You are driving along a familiar tree-lined street with your window open to the warm summer air. Journey’s “Don’t Stop Believin'” is playing on the radio.
You used to love that song in High School. When was that? Twenty-seven years ago? It seems funny that it’s made a comeback thanks to “Glee.” But it’s resurgence started before the cast of Glee covered it, right? It’s a great summer song: catchy music, but kind of vague. Why, you wonder, does your niece and her teen-age friends love it so much? And then you notice a snowflake. Before you realize it, the snow falls hard and fast. You close your window to it and turn on the wipers, but it’s blinding.

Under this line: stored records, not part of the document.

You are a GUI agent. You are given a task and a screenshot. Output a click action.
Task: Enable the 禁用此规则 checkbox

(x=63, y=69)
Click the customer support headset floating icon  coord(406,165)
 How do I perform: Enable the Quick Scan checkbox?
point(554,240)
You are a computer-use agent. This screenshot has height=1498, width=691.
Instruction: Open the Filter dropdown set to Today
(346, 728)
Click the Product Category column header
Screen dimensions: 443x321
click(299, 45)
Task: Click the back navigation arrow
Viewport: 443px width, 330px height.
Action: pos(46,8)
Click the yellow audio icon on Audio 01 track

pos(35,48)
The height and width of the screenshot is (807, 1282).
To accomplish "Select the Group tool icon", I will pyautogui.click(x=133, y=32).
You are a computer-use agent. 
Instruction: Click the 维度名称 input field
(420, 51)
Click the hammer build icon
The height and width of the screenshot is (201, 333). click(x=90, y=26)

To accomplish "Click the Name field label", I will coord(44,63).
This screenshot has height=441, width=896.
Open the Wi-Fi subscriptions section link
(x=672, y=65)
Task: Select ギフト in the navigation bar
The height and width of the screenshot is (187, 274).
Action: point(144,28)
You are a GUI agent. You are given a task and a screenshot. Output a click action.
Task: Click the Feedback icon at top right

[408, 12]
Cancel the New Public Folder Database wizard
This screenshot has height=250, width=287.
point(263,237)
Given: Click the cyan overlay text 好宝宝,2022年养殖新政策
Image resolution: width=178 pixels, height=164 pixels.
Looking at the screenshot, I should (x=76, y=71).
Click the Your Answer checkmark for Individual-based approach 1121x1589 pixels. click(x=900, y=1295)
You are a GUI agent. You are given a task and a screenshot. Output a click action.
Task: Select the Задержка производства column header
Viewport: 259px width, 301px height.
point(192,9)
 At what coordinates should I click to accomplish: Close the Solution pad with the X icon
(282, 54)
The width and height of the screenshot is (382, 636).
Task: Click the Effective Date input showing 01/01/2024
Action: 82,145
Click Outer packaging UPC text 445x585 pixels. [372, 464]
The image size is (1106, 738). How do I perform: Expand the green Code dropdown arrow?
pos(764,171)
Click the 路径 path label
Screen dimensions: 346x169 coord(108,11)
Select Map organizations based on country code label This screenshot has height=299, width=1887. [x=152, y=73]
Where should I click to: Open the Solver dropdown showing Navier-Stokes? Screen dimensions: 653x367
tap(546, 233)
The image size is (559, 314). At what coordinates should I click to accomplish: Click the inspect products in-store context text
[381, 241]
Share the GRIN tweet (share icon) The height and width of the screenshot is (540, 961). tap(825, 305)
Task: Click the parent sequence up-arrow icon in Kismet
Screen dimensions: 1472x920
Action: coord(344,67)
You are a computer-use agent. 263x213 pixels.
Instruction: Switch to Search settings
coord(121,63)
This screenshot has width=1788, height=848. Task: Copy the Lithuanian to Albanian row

Everything familiar has disappeared behind a white curtain.
You grip the wheel, ease your foot off the brake pedal. No brake, no skid, right? Isn’t that what Father taught you if you ever happened to feel the car begin to slide? In between thoughts, however, your car has taken flight. Your wheels are no longer on the road. You’re in a strange place, floating above where the road should be.
There’s no such a place as South Detroit, you realize. Steve Perry sings about being raised there, but how could that be? You worked in the RenCen and drove south to Windsor, Canada – not South Detroit. And the only train in Detroit is the People Mover; a train that loops 3 miles of downtown and costs 50 cents. You can walk faster than that thing. It’s absurd, but it doesn’t matter. You have to concentrate.
This snowstorm in the middle of summer is incredulous. It cannot, should not be happening to you, but it is happening to you. Isn’t it? Your world has become a surreal wonderland. And you thought you had nothing in common with Alice.
Curious and curiouser. So what do you do? You pray.
You pray with all your heart. If God will get you through this – you reason – you promise to be a better person. You promise to believe. You don’t want to become one of those streetlight people living just to find emotion. That’s silly. You worry too much. You are not doomed, yet.
You cry. You plead. You are twisted inside because you’re afraid you might not make it to see one more day. And you need one more day. You have to have one more day to right the wrongs you have done; to feel the warmth of your lover’s arms one more time; to hold a child’s hand; to stroke the velvety head of a dog; to laugh with your best friend.
Is this me? You ask. You hardly recognize yourself in the rear view mirror. Your face is drained of color. Your eyes are sunken. There’s a deep cross between your eyebrows. “I will make it,” you say over and over. Your chant grows louder and stronger. You believe you will get through this. “I can do this.”
You crest the top of the hill. The sky turns bright blue. A few flakes fall on the hood and then vanish. Your wheels are back on the road.
Everything is as it should be.
You exhale. Don’t stop believin’ fades away as you accelerate home.